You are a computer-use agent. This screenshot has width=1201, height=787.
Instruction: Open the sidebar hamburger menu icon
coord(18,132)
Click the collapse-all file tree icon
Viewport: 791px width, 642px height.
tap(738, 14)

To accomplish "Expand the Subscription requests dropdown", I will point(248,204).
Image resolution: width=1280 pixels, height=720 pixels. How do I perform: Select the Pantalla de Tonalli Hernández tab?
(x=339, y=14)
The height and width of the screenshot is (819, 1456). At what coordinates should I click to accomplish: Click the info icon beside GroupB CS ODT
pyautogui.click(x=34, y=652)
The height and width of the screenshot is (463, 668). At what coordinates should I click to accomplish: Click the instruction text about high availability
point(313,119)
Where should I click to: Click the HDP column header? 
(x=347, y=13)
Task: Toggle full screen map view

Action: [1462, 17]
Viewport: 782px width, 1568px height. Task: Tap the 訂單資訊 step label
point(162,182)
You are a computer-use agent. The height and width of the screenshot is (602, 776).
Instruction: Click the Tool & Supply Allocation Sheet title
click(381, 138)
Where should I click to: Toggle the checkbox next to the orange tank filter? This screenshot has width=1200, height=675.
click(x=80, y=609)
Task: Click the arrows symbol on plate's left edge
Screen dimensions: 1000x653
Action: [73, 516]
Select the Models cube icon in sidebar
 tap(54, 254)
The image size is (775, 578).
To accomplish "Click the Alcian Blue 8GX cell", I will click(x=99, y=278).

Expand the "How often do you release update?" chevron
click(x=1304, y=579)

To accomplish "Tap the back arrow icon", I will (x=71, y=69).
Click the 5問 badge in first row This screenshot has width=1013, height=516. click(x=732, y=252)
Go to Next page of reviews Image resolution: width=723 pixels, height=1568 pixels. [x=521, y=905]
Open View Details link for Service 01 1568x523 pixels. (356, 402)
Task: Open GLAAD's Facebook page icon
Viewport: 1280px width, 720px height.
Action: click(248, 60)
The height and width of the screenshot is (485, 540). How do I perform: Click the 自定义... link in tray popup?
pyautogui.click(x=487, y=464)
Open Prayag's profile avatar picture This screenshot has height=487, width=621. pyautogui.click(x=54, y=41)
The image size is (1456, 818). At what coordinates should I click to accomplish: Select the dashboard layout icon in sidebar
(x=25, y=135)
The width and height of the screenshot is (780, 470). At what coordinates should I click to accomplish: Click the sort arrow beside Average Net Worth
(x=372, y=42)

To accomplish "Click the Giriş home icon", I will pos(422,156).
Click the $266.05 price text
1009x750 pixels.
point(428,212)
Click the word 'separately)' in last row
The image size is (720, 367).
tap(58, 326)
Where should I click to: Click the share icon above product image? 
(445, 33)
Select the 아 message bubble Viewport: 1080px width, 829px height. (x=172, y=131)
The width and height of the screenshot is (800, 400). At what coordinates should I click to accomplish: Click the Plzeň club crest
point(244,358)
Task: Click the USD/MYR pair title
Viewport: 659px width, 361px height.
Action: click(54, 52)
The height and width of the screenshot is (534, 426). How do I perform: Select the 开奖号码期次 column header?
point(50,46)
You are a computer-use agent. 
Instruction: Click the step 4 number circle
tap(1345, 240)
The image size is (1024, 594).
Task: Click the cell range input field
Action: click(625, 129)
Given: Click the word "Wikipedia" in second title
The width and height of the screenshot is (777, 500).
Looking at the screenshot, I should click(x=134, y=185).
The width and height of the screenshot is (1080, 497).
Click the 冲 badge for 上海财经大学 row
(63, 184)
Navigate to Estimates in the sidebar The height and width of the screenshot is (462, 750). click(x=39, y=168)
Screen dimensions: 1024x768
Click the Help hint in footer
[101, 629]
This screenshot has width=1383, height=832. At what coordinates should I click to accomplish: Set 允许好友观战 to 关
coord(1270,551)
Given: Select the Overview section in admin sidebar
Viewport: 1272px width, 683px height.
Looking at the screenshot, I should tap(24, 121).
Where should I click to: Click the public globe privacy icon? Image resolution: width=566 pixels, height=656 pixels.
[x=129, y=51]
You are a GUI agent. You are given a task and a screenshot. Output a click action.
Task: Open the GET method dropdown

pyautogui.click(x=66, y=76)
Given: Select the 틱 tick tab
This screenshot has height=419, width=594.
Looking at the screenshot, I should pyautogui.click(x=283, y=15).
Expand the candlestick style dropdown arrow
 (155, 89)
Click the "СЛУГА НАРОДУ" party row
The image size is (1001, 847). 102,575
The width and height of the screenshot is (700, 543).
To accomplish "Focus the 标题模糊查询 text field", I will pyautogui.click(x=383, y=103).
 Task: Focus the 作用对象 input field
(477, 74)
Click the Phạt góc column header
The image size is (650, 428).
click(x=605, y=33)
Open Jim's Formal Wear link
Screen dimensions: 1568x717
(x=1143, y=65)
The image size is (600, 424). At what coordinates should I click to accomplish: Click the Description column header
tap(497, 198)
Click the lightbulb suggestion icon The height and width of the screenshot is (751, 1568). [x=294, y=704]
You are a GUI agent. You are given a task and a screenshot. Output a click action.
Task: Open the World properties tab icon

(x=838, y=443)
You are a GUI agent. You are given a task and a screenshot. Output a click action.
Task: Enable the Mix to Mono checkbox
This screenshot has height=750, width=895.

**What is expected**.
Beginning with the first line above, transcribe all of the data exactly.

**Response box**.
You are a computer-use agent. This screenshot has width=1201, height=787.
Instruction: Open the sidebar hamburger menu icon
coord(18,132)
Click the collapse-all file tree icon
Viewport: 791px width, 642px height.
tap(738, 14)

To accomplish "Expand the Subscription requests dropdown", I will point(248,204).
Image resolution: width=1280 pixels, height=720 pixels. How do I perform: Select the Pantalla de Tonalli Hernández tab?
(x=339, y=14)
The height and width of the screenshot is (819, 1456). At what coordinates should I click to accomplish: Click the info icon beside GroupB CS ODT
pyautogui.click(x=34, y=652)
The height and width of the screenshot is (463, 668). At what coordinates should I click to accomplish: Click the instruction text about high availability
point(313,119)
Where should I click to: Click the HDP column header? 
(x=347, y=13)
Task: Toggle full screen map view

Action: [1462, 17]
Viewport: 782px width, 1568px height. Task: Tap the 訂單資訊 step label
point(162,182)
You are a computer-use agent. The height and width of the screenshot is (602, 776).
Instruction: Click the Tool & Supply Allocation Sheet title
click(381, 138)
Where should I click to: Toggle the checkbox next to the orange tank filter? This screenshot has width=1200, height=675.
click(x=80, y=609)
Task: Click the arrows symbol on plate's left edge
Screen dimensions: 1000x653
Action: [73, 516]
Select the Models cube icon in sidebar
 tap(54, 254)
The image size is (775, 578).
To accomplish "Click the Alcian Blue 8GX cell", I will click(x=99, y=278).

Expand the "How often do you release update?" chevron
click(x=1304, y=579)

To accomplish "Tap the back arrow icon", I will (x=71, y=69).
Click the 5問 badge in first row This screenshot has width=1013, height=516. click(x=732, y=252)
Go to Next page of reviews Image resolution: width=723 pixels, height=1568 pixels. [x=521, y=905]
Open View Details link for Service 01 1568x523 pixels. (356, 402)
Task: Open GLAAD's Facebook page icon
Viewport: 1280px width, 720px height.
Action: click(248, 60)
The height and width of the screenshot is (485, 540). How do I perform: Click the 自定义... link in tray popup?
pyautogui.click(x=487, y=464)
Open Prayag's profile avatar picture This screenshot has height=487, width=621. pyautogui.click(x=54, y=41)
The image size is (1456, 818). At what coordinates should I click to accomplish: Select the dashboard layout icon in sidebar
(x=25, y=135)
The width and height of the screenshot is (780, 470). At what coordinates should I click to accomplish: Click the sort arrow beside Average Net Worth
(x=372, y=42)

To accomplish "Click the Giriş home icon", I will pos(422,156).
Click the $266.05 price text
1009x750 pixels.
point(428,212)
Click the word 'separately)' in last row
The image size is (720, 367).
tap(58, 326)
Where should I click to: Click the share icon above product image? 
(445, 33)
Select the 아 message bubble Viewport: 1080px width, 829px height. (x=172, y=131)
The width and height of the screenshot is (800, 400). At what coordinates should I click to accomplish: Click the Plzeň club crest
point(244,358)
Task: Click the USD/MYR pair title
Viewport: 659px width, 361px height.
Action: click(54, 52)
The height and width of the screenshot is (534, 426). How do I perform: Select the 开奖号码期次 column header?
point(50,46)
You are a computer-use agent. 
Instruction: Click the step 4 number circle
tap(1345, 240)
The image size is (1024, 594).
Task: Click the cell range input field
Action: click(625, 129)
Given: Click the word "Wikipedia" in second title
The width and height of the screenshot is (777, 500).
Looking at the screenshot, I should click(x=134, y=185).
The width and height of the screenshot is (1080, 497).
Click the 冲 badge for 上海财经大学 row
(63, 184)
Navigate to Estimates in the sidebar The height and width of the screenshot is (462, 750). click(x=39, y=168)
Screen dimensions: 1024x768
Click the Help hint in footer
[101, 629]
This screenshot has width=1383, height=832. At what coordinates should I click to accomplish: Set 允许好友观战 to 关
coord(1270,551)
Given: Select the Overview section in admin sidebar
Viewport: 1272px width, 683px height.
Looking at the screenshot, I should tap(24, 121).
Where should I click to: Click the public globe privacy icon? Image resolution: width=566 pixels, height=656 pixels.
[x=129, y=51]
You are a GUI agent. You are given a task and a screenshot. Output a click action.
Task: Open the GET method dropdown

pyautogui.click(x=66, y=76)
Given: Select the 틱 tick tab
This screenshot has height=419, width=594.
Looking at the screenshot, I should pyautogui.click(x=283, y=15).
Expand the candlestick style dropdown arrow
 (155, 89)
Click the "СЛУГА НАРОДУ" party row
The image size is (1001, 847). 102,575
The width and height of the screenshot is (700, 543).
To accomplish "Focus the 标题模糊查询 text field", I will pyautogui.click(x=383, y=103).
 Task: Focus the 作用对象 input field
(477, 74)
Click the Phạt góc column header
The image size is (650, 428).
click(x=605, y=33)
Open Jim's Formal Wear link
Screen dimensions: 1568x717
(x=1143, y=65)
The image size is (600, 424). At what coordinates should I click to accomplish: Click the Description column header
tap(497, 198)
Click the lightbulb suggestion icon The height and width of the screenshot is (751, 1568). [x=294, y=704]
You are a GUI agent. You are given a task and a screenshot. Output a click action.
Task: Open the World properties tab icon

(x=838, y=443)
You are a GUI agent. You are given a task and a screenshot. Output a click action.
Task: Enable the Mix to Mono checkbox
This screenshot has height=750, width=895.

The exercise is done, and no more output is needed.